[Screenshot grounding data]
▼▼▼
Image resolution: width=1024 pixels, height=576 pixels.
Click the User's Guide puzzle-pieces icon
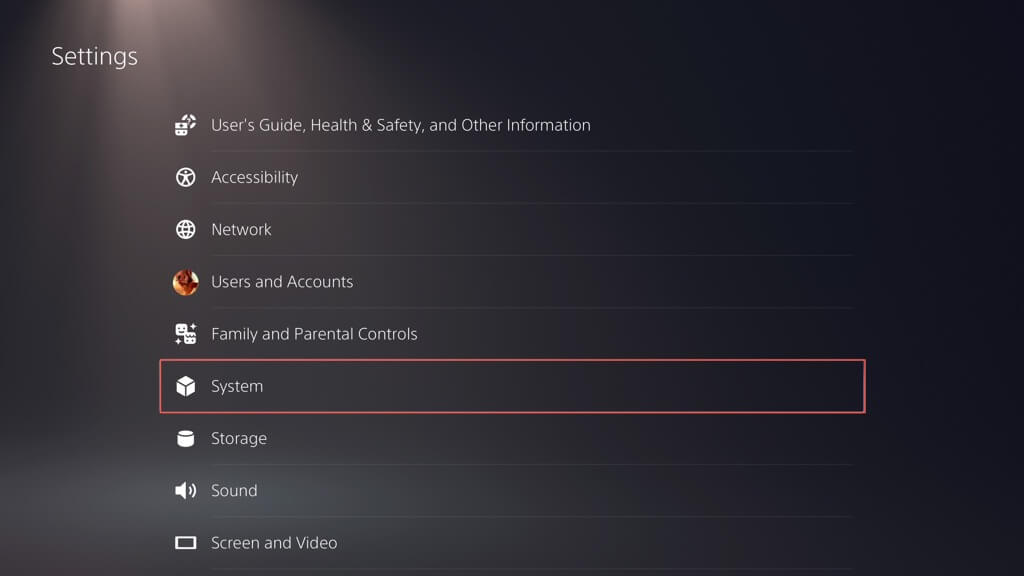coord(186,125)
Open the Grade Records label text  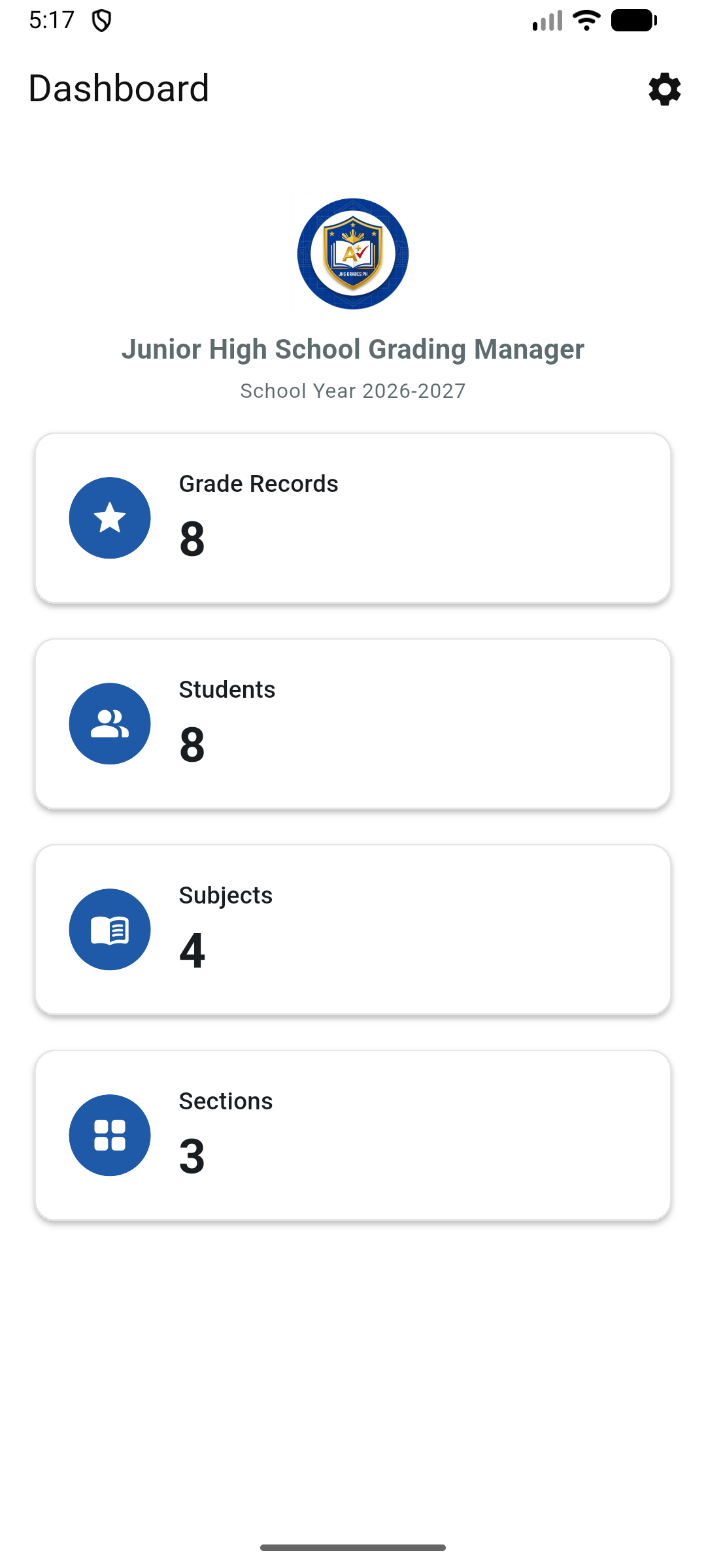(x=258, y=484)
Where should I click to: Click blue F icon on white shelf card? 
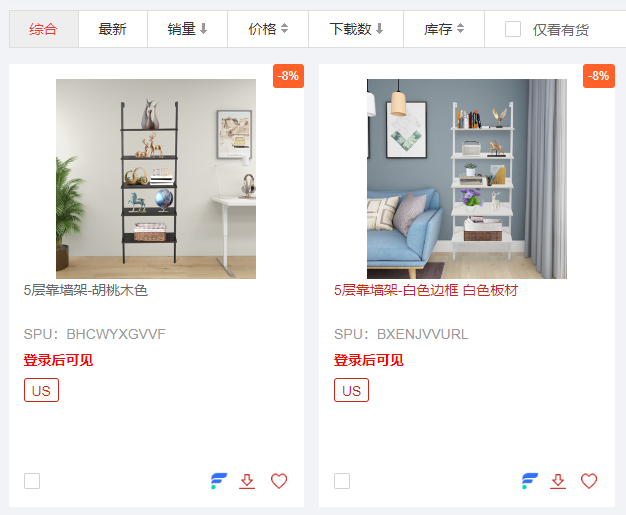(x=530, y=481)
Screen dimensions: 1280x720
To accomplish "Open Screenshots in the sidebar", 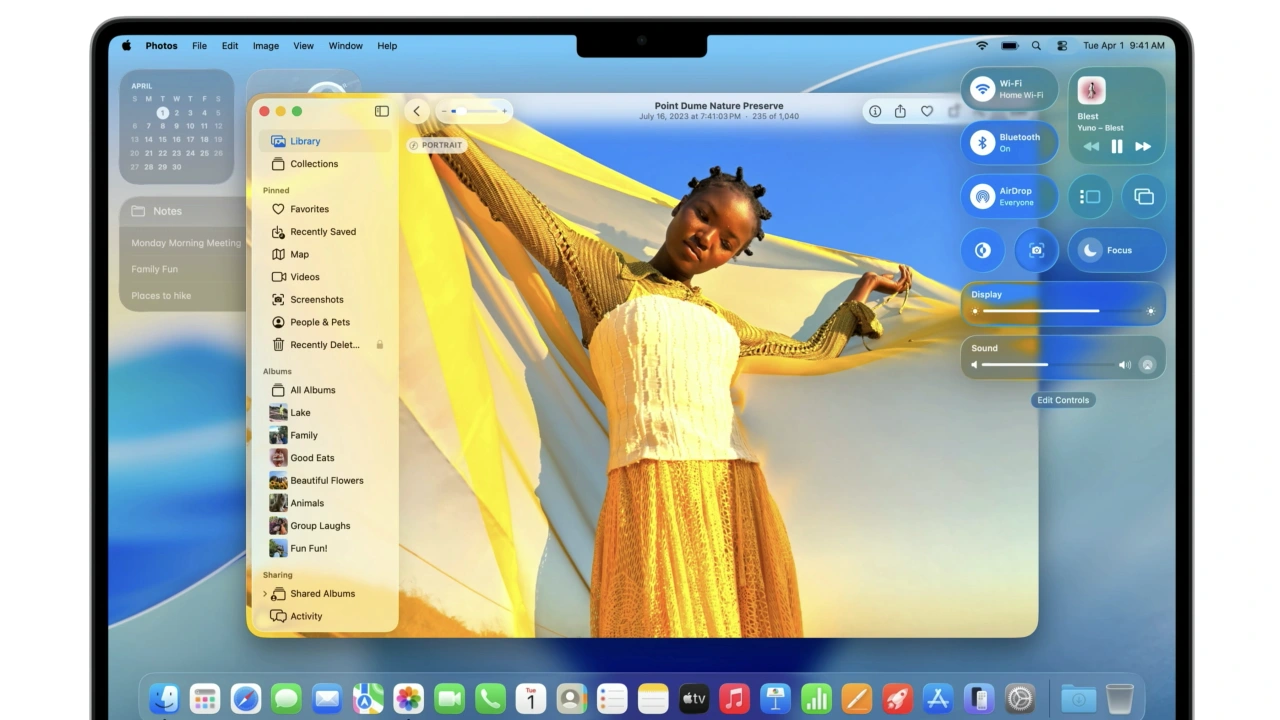I will click(x=316, y=299).
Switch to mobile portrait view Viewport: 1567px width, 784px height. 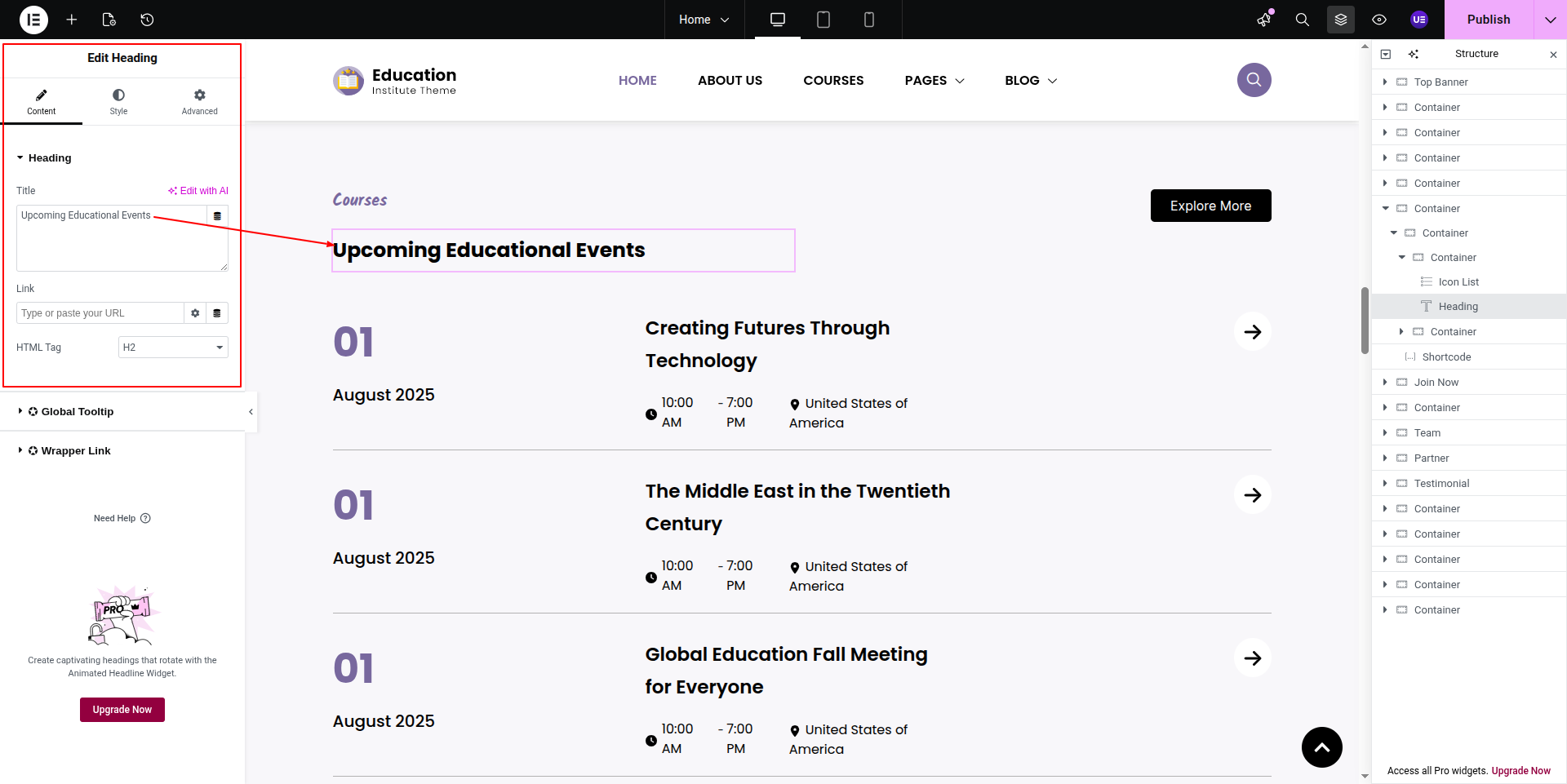click(x=869, y=20)
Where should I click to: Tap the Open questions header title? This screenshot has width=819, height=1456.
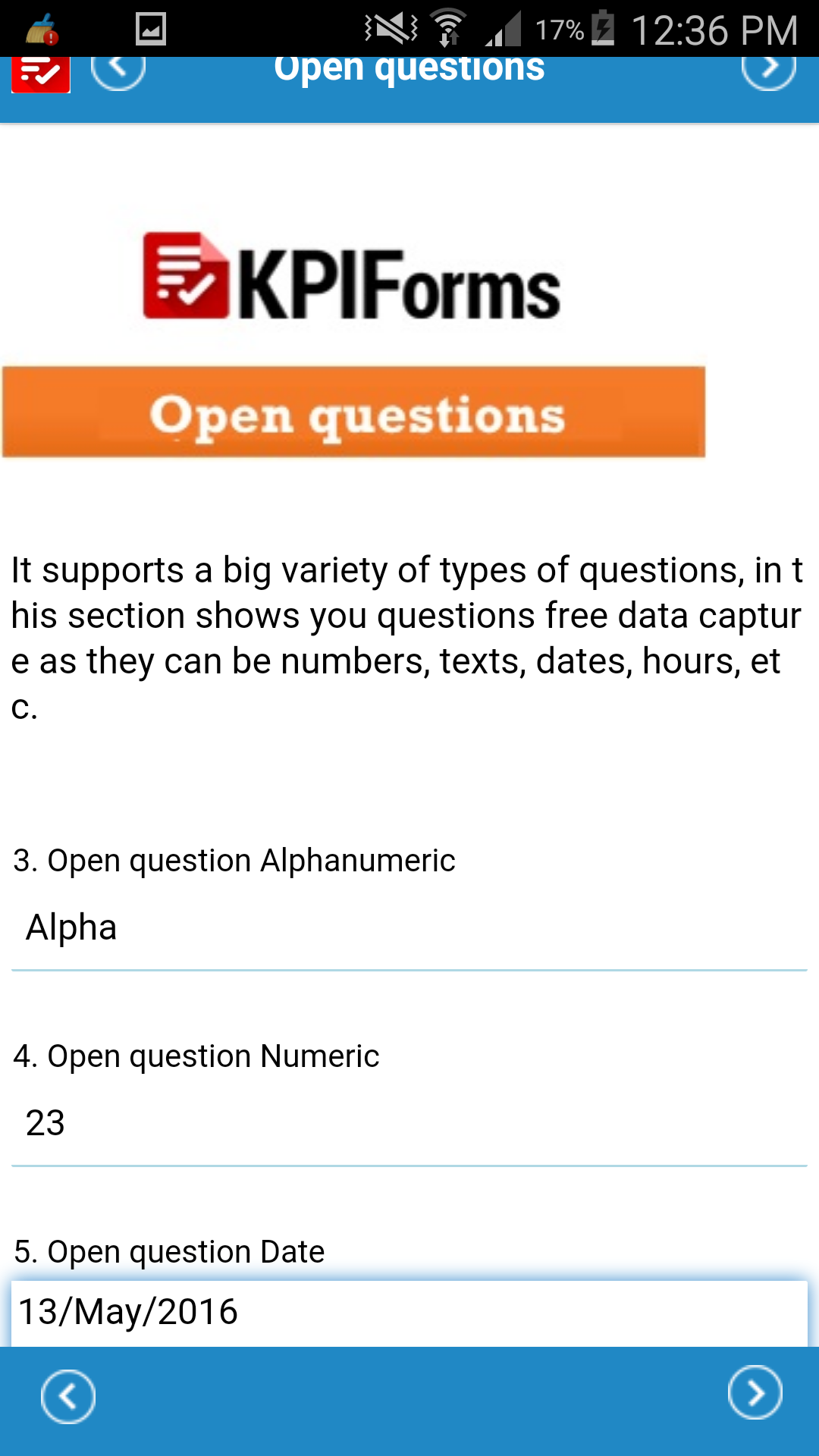(410, 70)
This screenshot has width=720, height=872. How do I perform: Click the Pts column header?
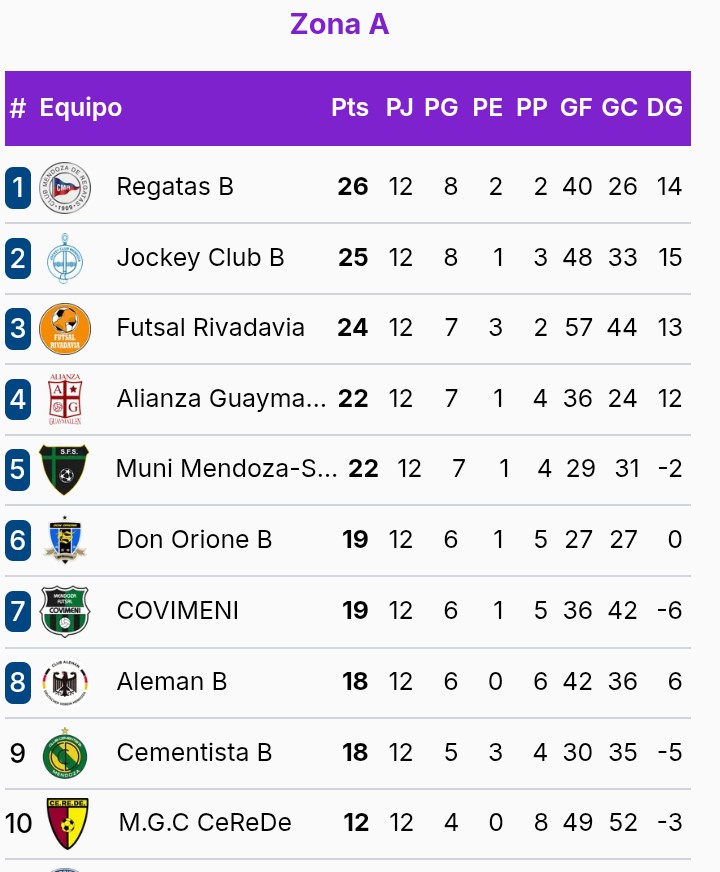350,108
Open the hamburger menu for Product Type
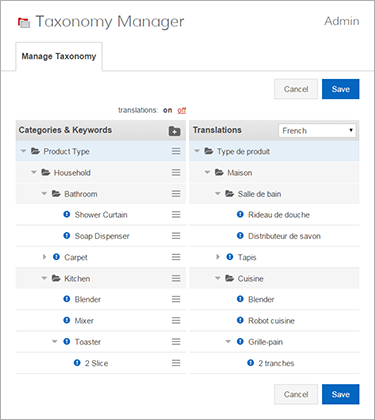375x420 pixels. click(x=176, y=151)
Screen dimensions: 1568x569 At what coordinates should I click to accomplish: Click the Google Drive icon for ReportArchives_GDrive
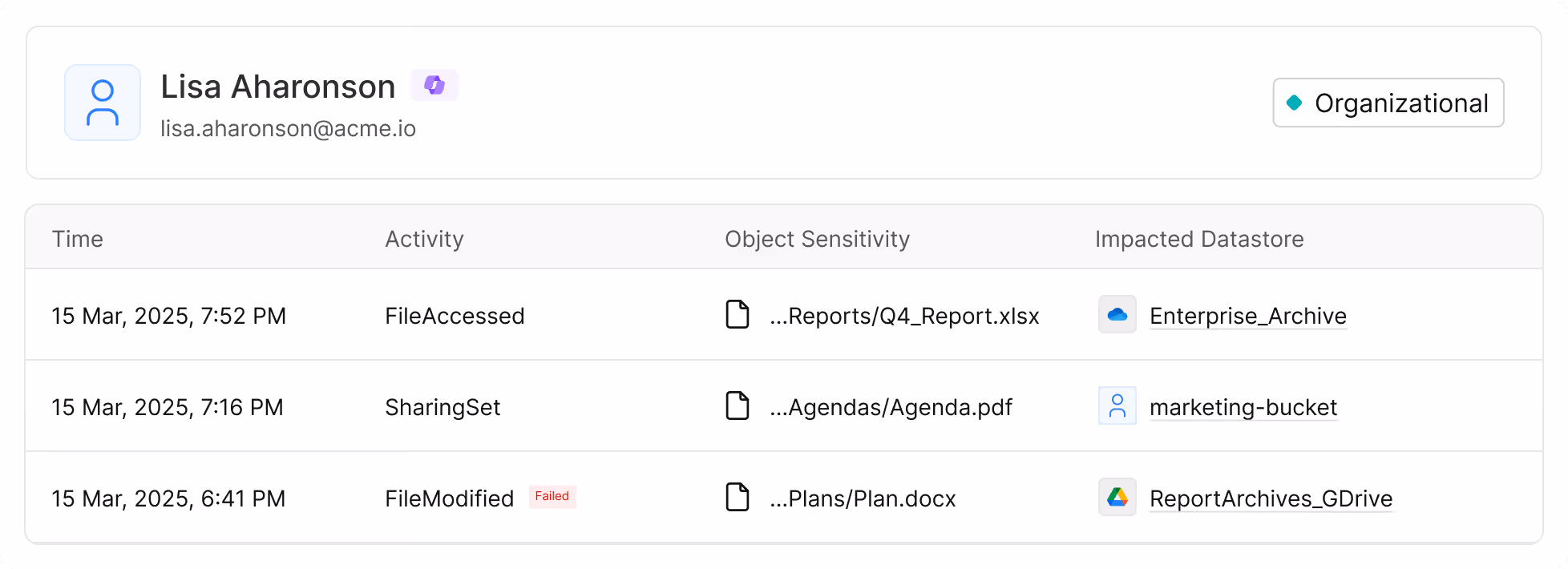(1117, 498)

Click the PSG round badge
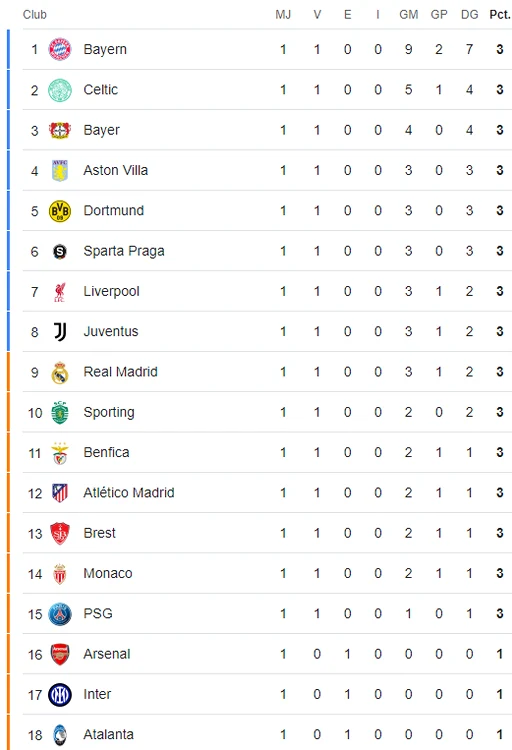coord(60,614)
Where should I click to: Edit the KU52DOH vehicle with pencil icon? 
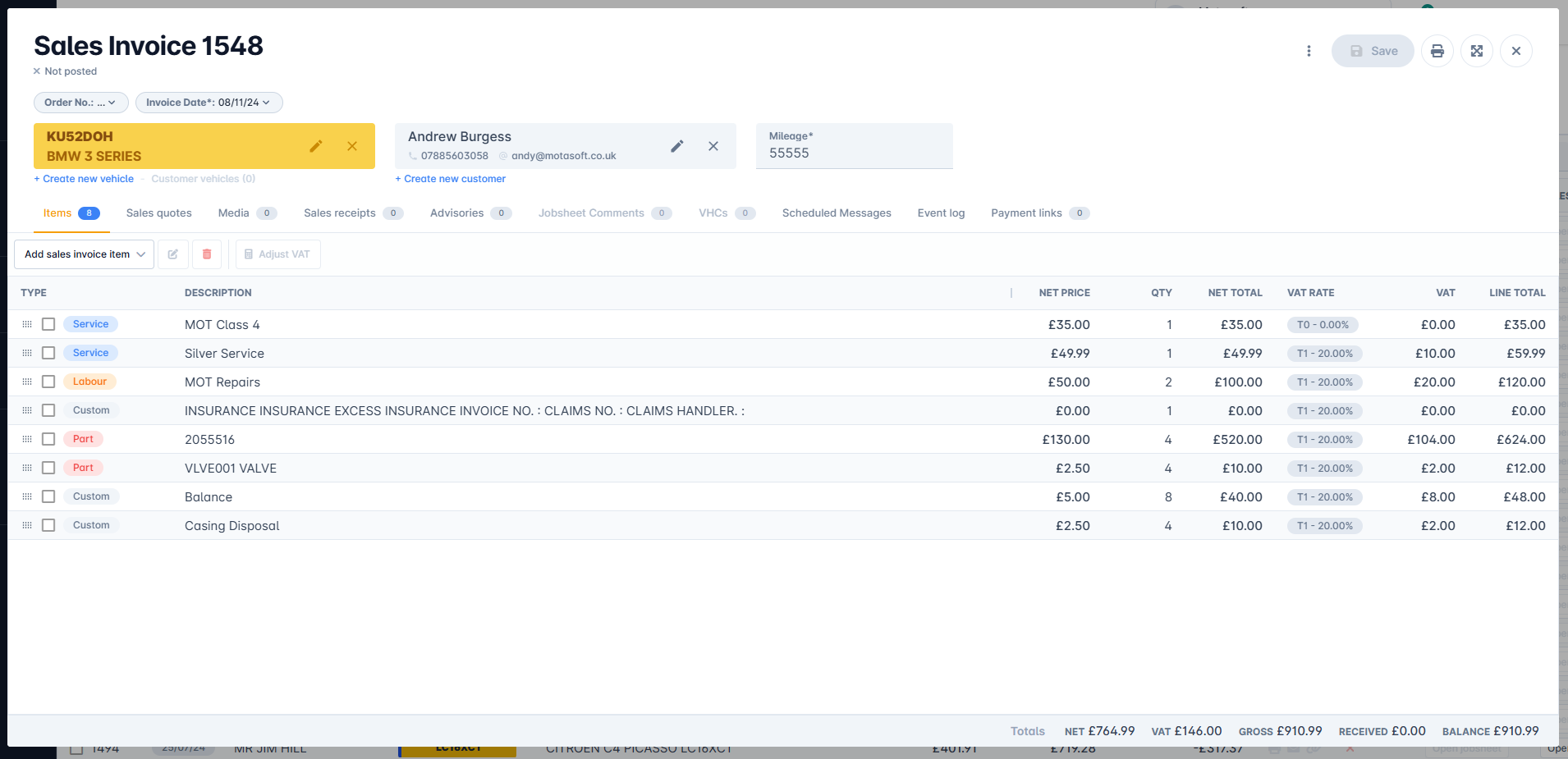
▲▲▲
What you need to do -
Write out, word for word, the line containing "Screen dimensions: 1568x569" and each line after it to the end of the data, and nothing more. Drop the pictures.

Answer to the exercise -
Screen dimensions: 1568x569 At what coordinates should I click to accomplish: Click the Google Drive icon for ReportArchives_GDrive
(1117, 498)

Click the PSG round badge
coord(60,614)
Where should I click to: Edit the KU52DOH vehicle with pencil icon? 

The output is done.